The Mapping Suite SDK is a powerful software development kit designed to standardise and simplify the handling of mapping packages containing XML-to-RML (RDF Mapping Language) transformation rules and related components.

Key Features

Flexible Package Management

  • Load mapping packages from multiple sources

    • Local folders

    • ZIP archives

    • GitHub repositories

    • MongoDB databases

Comprehensive Serialisation

  • Convert mapping packages between file-based and object representations

  • Support for complex mapping package structures

  • Robust error handling and validation

Command Line Interface

  • Powerful CLI for common operations

  • Validation of mapping packages from archives, folders, and GitHub repositories

  • Options for including test data and output in validation

  • Verbose mode for detailed debugging information

Advanced Extraction

  • Flexible extractors for different package sources

  • Temporary and permanent extraction modes

  • Pattern-based package discovery

MongoDB Integration

  • Type-safe repository operations

  • CRUD functionality for mapping packages

  • Advanced querying capabilities

Observability

  • Built-in OpenTelemetry tracing

  • Performance monitoring

  • Detailed error tracking

In future

  • Validation service

  • Transformation capabilities

Quick Start

Installation

Using pip

pip install mapping-suite-sdk

Using Poetry

poetry add mapping-suite-sdk

Basic Usage

from pathlib import Path
import mapping_suite_sdk as mssdk

# Load a mapping package
package = mssdk.load_mapping_package_from_folder(
    mapping_package_folder_path=Path("/path/to/mapping/package")
)

# Serialise the package
mssdk.serialise_mapping_package(
    mapping_package=package,
    serialisation_folder_path=Path("/output/path")
)

Core Components

Adapters

  • Extractor: Handle package extraction from various sources

  • Loader: Load different components of mapping packages

  • Repository: Manage package storage and retrieval

  • Serialiser: Convert packages between formats

  • Tracer: Provide observability and performance monitoring

Services

  • Package loading from multiple sources

  • Package serialisation

  • Tracing and monitoring

Supported Mapping Package Components

  • Metadata

  • Conceptual mappings

  • Technical mapping suites

  • Vocabulary mapping suites

  • Test data suites

  • SPARQL validation suites

  • SHACL validation suites

Advanced Features

Custom Extraction

from mapping_suite_sdk.adapters.extractor import MappingPackageExtractorABC

class CustomPackageExtractor(MappingPackageExtractorABC):
    def extract(self, source, destination, **kwargs):
        # Implement custom extraction logic
        pass

    def extract_temporary(self, source, **kwargs):
        # Implement temporary extraction
        pass

Tracing and Monitoring

import mapping_suite_sdk as mssdk
from opentelemetry.sdk.trace.export import ConsoleSpanExporter

# Enable tracing
mssdk.set_mssdk_tracing(True)

# Add console exporter for trace details
console_exporter = ConsoleSpanExporter()
mssdk.add_span_processor_to_mssdk_tracer_provider(console_exporter)
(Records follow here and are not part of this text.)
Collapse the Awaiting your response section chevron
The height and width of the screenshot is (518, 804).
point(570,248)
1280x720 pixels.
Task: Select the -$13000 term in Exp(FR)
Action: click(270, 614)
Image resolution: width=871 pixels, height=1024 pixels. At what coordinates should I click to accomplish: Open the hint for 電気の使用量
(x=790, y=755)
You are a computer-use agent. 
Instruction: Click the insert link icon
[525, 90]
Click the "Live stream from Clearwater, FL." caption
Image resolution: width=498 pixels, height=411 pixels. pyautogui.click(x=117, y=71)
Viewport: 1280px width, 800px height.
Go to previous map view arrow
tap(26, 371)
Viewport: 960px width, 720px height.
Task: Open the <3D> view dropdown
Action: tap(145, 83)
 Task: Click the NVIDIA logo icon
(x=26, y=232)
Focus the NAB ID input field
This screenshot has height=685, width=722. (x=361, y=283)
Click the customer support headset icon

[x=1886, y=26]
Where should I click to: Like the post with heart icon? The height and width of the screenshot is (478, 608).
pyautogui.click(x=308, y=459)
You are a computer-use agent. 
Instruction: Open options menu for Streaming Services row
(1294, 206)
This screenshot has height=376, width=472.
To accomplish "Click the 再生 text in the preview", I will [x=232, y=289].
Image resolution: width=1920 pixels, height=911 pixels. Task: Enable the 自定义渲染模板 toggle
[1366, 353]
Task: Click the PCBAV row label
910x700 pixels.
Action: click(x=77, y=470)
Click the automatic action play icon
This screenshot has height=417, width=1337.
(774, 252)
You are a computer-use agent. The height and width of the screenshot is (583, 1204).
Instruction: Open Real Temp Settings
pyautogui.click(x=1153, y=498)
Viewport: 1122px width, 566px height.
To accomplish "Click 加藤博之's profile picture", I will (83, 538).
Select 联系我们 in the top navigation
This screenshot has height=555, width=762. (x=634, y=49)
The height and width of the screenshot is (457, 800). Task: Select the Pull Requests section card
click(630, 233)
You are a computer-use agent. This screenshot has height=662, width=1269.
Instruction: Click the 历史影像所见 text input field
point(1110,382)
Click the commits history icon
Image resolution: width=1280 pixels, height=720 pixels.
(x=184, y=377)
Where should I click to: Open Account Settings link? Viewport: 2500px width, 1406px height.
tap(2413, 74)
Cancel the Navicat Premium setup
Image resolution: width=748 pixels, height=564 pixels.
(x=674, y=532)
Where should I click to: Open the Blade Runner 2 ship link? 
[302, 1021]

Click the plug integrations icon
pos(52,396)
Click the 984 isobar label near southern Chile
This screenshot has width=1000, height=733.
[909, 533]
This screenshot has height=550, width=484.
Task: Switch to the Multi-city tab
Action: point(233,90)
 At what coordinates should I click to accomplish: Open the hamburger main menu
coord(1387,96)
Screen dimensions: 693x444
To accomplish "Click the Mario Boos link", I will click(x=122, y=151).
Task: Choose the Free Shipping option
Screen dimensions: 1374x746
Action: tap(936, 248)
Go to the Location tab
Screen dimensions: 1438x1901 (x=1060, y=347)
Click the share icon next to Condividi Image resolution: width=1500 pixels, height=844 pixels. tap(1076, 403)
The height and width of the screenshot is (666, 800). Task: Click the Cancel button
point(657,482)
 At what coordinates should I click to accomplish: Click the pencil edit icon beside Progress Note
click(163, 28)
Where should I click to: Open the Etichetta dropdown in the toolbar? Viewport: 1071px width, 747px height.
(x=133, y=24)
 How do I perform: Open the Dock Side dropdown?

Performance and Scalability

  • Efficient package handling

  • Minimal resource overhead

  • Supports large mapping packages

  • Configurable tracing and monitoring

Contributing

Contributions are welcome! Please follow our contribution guidelines:

  1. Fork the repository

  2. Create your feature branch

  3. Commit your changes

  4. Push to the branch

  5. Create a Pull Request

License

Apache License 2.0